I remember vividly the conversation that followed:
DAVID BROMLEY - We’ve got some good things on this board. If there was a Ten Commandments for Trading, I’m sure all these would be amongst them.
CURTIS FAITH nodded his head – then read aloud what was on the board:
DAVID BROMLEY - So which of those is our number one?
CURTIS FAITH - It’s no contest. The most important thing is to follow your system.
DAVID BROMLEY - It looks after all the other things on the list.
CURTIS FAITH - Exactly! When a system is properly set up and thoroughly evaluated it takes full account of overtrading, money management and all that.
DAVID BROMLEY - But if the system’s not followed…….
CURTIS FAITH - Then it’s all a waste of time and money!
DAVID BROMLEY - End of story.
The most important thing is to follow your system. This was adopted as the foundation stone of the seminars. We called it The First Commandment for Trading.
We were just at the beginning of making it all come together.
The more we talked, the more we realized that everything else was connected to this well worn phrase.
So well worn that it was the last thing we wrote on the board.
So well worn it has become almost meaningless because students no longer bother to ask what it means.
So well worn that their mentors have forgotten exactly why it is so important.
The more we talked the more we realized it wasn’t going to be any easy task explaining why it was so important to follow your system.
Then it dawned on us that the best thing would be not to try to explain it at all.
Because:
Unless you were doing a lot of things right, you wouldn’t be able to follow your system, so by explaining all the things you have to do right, the reason for following your system would be obvious.
This proved to be the right approach and we talked a long time about what you had to do first before you could follow your system.
The point is - you have to have a system that is FOLLOWABLE!
The idea of following your system in spite of all the agonies and pains of doing so is complete nonsense. But you get the impression that this is what you are expected to do when you first hear “you must follow your system”.

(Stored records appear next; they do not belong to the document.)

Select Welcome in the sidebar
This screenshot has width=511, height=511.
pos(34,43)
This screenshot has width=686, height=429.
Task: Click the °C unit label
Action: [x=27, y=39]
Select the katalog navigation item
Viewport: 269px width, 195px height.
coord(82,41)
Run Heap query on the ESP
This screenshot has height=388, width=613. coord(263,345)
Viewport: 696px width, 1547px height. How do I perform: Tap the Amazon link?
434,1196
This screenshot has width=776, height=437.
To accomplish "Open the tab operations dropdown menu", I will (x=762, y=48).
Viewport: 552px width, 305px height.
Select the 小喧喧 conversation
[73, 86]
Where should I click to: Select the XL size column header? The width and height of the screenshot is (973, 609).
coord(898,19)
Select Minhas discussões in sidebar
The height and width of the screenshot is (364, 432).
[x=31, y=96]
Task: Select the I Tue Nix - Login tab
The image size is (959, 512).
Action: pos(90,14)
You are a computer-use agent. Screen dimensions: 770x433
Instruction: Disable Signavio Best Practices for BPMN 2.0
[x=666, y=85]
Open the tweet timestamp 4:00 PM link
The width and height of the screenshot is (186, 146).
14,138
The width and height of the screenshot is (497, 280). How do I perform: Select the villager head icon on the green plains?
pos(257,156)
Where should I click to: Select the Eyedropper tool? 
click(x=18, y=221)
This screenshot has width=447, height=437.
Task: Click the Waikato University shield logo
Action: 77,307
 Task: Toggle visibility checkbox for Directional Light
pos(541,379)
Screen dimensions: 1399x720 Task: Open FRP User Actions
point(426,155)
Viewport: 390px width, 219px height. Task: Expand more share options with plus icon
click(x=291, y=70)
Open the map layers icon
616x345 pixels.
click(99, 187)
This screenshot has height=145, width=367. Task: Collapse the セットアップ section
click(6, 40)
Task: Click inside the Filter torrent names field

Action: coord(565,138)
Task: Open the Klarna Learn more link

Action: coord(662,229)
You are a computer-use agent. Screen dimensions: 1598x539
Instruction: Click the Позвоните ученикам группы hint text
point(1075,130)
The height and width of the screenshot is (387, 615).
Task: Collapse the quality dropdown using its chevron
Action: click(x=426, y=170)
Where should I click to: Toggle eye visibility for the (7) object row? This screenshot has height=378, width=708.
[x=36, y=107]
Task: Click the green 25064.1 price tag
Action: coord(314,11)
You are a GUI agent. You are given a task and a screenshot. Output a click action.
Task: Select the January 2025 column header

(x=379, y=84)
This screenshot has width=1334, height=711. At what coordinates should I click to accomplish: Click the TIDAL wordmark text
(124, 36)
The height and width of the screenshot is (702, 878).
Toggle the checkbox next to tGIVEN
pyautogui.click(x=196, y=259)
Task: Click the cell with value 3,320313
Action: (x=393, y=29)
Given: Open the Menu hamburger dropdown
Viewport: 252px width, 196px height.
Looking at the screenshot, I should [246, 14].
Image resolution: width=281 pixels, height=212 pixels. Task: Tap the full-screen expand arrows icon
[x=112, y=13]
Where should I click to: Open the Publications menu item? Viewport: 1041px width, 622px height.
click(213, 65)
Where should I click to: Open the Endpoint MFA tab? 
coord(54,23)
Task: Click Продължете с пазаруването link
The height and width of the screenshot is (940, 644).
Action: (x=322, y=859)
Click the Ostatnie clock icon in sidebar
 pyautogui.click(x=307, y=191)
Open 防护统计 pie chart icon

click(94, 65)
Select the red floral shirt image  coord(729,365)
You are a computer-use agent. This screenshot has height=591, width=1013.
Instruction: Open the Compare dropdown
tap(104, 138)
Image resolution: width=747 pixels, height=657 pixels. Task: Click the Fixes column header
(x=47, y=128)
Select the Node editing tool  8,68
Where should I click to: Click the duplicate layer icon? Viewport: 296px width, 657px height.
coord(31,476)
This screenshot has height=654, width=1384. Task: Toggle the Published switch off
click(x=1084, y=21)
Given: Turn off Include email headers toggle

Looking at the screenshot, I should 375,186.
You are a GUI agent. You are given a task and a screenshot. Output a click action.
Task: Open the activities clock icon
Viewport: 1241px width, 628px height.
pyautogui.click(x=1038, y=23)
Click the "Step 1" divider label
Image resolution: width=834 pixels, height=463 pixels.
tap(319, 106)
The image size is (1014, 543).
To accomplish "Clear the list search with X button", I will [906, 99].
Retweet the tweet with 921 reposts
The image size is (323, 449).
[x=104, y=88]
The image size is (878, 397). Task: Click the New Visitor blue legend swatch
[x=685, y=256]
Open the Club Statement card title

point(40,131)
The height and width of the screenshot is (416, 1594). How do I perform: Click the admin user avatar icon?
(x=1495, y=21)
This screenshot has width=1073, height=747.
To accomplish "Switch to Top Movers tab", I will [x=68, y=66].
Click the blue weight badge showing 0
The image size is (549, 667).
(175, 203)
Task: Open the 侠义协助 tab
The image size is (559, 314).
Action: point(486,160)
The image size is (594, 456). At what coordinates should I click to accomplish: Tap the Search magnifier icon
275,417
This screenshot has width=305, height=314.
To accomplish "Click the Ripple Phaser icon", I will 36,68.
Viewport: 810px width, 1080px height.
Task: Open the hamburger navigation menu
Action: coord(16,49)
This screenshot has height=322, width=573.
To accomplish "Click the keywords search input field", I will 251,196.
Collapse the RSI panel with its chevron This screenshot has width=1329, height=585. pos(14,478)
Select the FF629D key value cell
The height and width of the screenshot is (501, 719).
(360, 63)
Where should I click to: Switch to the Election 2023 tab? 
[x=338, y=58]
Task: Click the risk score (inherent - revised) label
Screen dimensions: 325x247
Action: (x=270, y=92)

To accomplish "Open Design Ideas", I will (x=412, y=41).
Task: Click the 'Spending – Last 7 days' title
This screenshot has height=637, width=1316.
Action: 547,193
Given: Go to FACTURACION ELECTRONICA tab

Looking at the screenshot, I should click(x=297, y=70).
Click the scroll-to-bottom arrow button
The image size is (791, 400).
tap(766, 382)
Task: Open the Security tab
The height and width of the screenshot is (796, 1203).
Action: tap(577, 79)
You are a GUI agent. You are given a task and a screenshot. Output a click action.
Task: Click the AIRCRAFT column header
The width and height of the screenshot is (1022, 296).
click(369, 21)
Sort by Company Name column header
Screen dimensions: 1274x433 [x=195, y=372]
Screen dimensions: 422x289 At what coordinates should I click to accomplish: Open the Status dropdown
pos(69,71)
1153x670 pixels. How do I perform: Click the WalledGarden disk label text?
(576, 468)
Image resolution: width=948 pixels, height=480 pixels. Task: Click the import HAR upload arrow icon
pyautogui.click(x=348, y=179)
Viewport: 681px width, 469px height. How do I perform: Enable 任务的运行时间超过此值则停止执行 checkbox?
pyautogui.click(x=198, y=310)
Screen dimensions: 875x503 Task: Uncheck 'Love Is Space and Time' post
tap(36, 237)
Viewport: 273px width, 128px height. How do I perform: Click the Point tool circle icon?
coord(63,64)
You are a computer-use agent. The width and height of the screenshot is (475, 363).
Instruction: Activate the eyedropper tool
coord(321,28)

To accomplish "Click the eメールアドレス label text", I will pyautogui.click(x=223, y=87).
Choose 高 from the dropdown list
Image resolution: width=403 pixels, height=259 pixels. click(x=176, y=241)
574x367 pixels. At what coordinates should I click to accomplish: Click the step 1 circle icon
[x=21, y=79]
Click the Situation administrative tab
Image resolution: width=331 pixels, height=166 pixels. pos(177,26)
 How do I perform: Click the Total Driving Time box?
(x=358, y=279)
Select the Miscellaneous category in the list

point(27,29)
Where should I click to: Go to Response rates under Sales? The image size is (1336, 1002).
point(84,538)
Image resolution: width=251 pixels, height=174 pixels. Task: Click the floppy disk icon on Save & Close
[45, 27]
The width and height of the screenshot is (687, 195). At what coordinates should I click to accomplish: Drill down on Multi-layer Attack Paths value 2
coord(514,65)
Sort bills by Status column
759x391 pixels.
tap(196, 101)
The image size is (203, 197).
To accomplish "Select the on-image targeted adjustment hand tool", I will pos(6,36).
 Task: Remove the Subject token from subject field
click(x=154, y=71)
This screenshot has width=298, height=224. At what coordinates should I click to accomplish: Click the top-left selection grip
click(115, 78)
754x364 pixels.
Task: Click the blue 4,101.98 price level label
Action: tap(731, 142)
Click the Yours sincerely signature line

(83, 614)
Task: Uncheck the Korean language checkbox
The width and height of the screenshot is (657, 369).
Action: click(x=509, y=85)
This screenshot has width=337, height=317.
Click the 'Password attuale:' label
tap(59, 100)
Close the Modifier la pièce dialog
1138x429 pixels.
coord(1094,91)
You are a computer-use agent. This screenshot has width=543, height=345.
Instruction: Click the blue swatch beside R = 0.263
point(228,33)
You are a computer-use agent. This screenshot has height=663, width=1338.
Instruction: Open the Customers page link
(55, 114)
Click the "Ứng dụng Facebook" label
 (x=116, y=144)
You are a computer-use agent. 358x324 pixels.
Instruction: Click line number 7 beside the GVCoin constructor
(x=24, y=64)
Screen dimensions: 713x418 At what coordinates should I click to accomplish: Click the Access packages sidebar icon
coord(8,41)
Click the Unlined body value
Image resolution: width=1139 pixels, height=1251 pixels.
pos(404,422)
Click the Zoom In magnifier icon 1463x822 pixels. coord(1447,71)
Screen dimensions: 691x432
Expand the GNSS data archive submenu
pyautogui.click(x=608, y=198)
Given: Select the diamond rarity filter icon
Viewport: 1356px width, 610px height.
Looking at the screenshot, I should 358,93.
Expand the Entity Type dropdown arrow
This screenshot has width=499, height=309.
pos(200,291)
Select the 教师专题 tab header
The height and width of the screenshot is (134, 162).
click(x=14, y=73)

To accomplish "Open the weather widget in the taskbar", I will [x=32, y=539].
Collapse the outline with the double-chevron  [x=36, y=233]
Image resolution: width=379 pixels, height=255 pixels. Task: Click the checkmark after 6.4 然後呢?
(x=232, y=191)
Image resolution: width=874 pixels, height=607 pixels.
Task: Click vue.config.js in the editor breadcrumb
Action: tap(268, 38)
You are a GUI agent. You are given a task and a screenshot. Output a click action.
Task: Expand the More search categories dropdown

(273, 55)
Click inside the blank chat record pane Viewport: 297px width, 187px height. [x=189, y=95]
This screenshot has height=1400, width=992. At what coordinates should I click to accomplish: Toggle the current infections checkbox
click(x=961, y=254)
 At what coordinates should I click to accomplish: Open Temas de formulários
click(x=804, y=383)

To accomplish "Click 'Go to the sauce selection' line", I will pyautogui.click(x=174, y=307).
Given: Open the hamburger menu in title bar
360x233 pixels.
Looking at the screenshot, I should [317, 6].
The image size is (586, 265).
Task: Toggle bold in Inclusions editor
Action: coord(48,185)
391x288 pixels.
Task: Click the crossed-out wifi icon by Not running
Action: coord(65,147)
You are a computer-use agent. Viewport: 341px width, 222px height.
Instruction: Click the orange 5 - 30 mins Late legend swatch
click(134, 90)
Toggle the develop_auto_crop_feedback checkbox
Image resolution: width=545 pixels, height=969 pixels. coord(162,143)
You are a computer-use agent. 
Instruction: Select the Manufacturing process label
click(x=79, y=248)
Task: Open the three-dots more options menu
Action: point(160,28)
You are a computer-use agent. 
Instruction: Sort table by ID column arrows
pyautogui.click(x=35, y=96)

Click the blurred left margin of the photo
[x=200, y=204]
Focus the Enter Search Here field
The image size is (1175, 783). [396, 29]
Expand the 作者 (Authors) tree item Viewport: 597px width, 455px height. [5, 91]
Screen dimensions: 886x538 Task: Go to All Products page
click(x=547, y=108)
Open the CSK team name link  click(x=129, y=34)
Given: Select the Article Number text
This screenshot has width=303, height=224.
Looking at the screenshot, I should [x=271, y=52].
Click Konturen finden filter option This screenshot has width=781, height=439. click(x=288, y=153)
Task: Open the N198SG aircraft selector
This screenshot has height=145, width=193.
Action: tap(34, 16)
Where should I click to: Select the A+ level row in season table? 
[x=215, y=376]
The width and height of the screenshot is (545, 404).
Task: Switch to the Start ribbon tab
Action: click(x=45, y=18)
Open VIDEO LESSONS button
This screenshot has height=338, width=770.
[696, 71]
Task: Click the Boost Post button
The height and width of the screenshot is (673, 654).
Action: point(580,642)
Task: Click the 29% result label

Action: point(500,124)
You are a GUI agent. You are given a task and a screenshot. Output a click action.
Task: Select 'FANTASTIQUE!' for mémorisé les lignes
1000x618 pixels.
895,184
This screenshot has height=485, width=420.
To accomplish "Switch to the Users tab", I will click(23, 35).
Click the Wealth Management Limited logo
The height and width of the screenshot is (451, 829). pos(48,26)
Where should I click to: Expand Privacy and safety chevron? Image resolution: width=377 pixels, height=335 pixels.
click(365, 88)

Most likely it’s being said by someone who’s heard it said by somebody important - so it must be important.
No, following your system should be pretty easy: the hard bit is producing a system that is followable - that requires a system that you feel comfortable following. That’s the essence of it all.
Well, things fell into place after that and the structure of the workshop began to take shape.
We concluded in the end that it would be more accurate if our First Commandment was worded “The Most Important Thing is to be Comfortable with YOUR System – then You Will Follow It.”
As this was a bit of a mouthful, we decided to stick to the original wording although it was less explicit.
That workshop was well received and we got some good feedback.
Right at the beginning, we asked students to tell us what they wanted to get out of the workshop.
One of the students, we’ll call him Andy, drew attention to the main title, which was “The Most Important Thing is to Follow Your System”
Andy asked why making a profit wasn’t the most important thing and surely if you were having a bad time you’d want to alter your system, not follow it wouldn’t you?
We asked for that one! And of course it would have to come up right at the beginning of the session. We suggested it should be written on the board and referred to later – perhaps the student would find it would get answered as we went along.
Then another student, we’ll call him Bryan, told us what he was hoping to get from the workshop.
Bryan had already started trading - and he was confused. Not about the technicalities, like price movements, short trading etc. but how the good traders know when to take a buy or sell signal or an exit signal.
Secondly, how do these good traders judge which opportunities are best so they can put bigger stakes on the more promising situations?
We could not have wished for better questions than these because we knew they were the ones most students want answered. They want to know the secrets of the good traders.
We answered Bryan’s questions straight away.
Answer to Bryan’s first question:
The good traders, as Bryan calls them, don’t know when to take a particular signal – they take all the signals. Their system generates the signals and it only generates signals they will take. If there were particular signals they didn’t want, then their system would have to avoid generating them.
Answer to Bryan’s second question:
These good traders don’t know which are the best opportunities,
they treat them all the same. The amount they put on a trade has nothing to do with ‘how good it looks’.
Bryan was clearly taken aback by these answers. He was obviously disappointed that we were not going to teach him secret ways of knowing what the markets were going to do. Bryan was wondering what instead we would be telling him that would be any use. This was all clear from his reaction but we didn’t go into detailed explanations there and then.
Yes, the ‘good traders’ do have secrets but from the answers we gave to Bryan’s questions, you will realize that they are not the sort of secrets you might expect.
Some people would have you believe there are secrets you can buy that tell you how you can make big profits in the markets. If this was so, everybody would know these secrets within just a few days. Common sense tells you that this could never be.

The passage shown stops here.